U.S. Senate candidates Rand Paul and Jack Conway are offering competing solutions to an age-old dilemma - how to lift more people into the middle class in a state saddled with historically high poverty rates.
Their differences revolve around the role of government, if any, to spur job growth and higher incomes.
Conway, a Democrat, supports a "hometown" tax credit to reward small and medium-sized businesses for job creation, and he calls for stepped up lending through the Small Business Administration. He talks of "smart oversight" from the government to protect consumers from "hucksters and risky gambles" by the financial sector.
Paul, his Republican opponent, sees government as a deterrent to growth.
"Government must get out of the way so American businesses and families can get back to work," the tea party-backed Paul said in response to a questionnaire from The Associated Press.
Conway talks of restoring "the golden years" of economic growth under President Bill Clinton.
AP asked Paul and Conway to provide written responses to how they would grow household incomes and strengthen the middle class in Kentucky, which lags behind most of the country in income and ranks among the poorest states.

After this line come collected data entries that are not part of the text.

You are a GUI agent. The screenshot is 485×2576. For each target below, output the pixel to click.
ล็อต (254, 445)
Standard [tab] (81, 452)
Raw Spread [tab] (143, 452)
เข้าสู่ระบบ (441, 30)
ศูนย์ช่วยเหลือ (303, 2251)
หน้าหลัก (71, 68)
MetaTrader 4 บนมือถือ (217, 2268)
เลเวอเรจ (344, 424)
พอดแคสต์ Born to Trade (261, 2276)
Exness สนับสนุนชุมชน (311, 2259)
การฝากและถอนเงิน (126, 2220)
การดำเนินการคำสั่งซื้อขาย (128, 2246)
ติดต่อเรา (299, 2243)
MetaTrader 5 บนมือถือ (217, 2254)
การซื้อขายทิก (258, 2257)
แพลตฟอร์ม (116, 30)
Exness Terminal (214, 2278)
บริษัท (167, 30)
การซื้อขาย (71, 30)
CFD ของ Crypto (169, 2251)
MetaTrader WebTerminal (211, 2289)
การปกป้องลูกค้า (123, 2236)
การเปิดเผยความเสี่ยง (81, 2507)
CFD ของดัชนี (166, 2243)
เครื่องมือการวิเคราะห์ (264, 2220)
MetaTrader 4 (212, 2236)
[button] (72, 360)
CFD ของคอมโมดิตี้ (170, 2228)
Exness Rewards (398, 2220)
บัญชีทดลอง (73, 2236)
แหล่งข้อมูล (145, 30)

According to U.S. Census Bureau figures, Kentucky ranked 48th with a median household income of $40,072 in 2009, trailing just three states in a survey of all 50 states and the District of Columbia.
In another 2009 Census survey, Kentucky ranked 47th in the percentage of its population ages 16 to 64 that's in the work force. Meanwhile, Kentucky had the third highest percentage of its population living below the poverty level.
Kentucky had 10 percent unemployment in August, putting it above the 9.6 percent national rate. A year earlier, the state's jobless rate was hovering close to 11 percent. Kentucky lost nearly 100,000 manufacturing jobs between 1999 and 2009, according to the state Office of Employment and Training.
University of Kentucky economics professor John Garen said Thursday that the state's economy remains weak. The recession seems to have "bottomed out" in Kentucky, he said, but "growth is pretty minimal." Kentucky tends to recover more slowly from downturns because its economy is more closely tied to manufacturing than many other states, he said.
Congress can significantly influence the national economy with tax and regulatory policies, as well as its work on the financial, health care and energy sectors, Garen said.
Paul blames President Barack Obama and Democratic congressional leaders for holding back the economic recovery by pushing policies that are "creating uncertainty and increasing costs on businesses and individuals."
Specifically, Paul wrote that he would work to repeal the health care overhaul as a way to cut costs to families and businesses. He said the new law will drive up health costs.
Conway supports the health care law but says it could be improved. He has said hundreds of thousands of Kentuckians will get health coverage for the first time thanks to the overhaul.
Paul also said in his response that the threat of federal regulation of greenhouse gas emissions is causing more uncertainty for businesses, especially in Kentucky's coal regions.
He said he favors extending tax cuts that passed when Republican George W. Bush was president. The reductions are due to expire at the end of the year unless Congress extends them.
Paul also said he will push to balance the federal budget "to stop the unsustainable debt that Washington is piling on future generations and end government takeovers and bailouts of businesses."
Conway wrote he has found $430 billion in savings by closing corporate tax loopholes that encourage companies to ship jobs overseas, allowing Medicare to negotiate lower prescription drug prices and cutting other waste.
He said his tax credit proposal will "encourage businesses to expand their payrolls and create jobs" - which he called the most immediate way to increase family incomes and boost the middle class.
To get more credit flowing to small businesses, Conway said he'll push for expanded lending from the Small Business Administration, along with reduced fees and increased guarantee levels.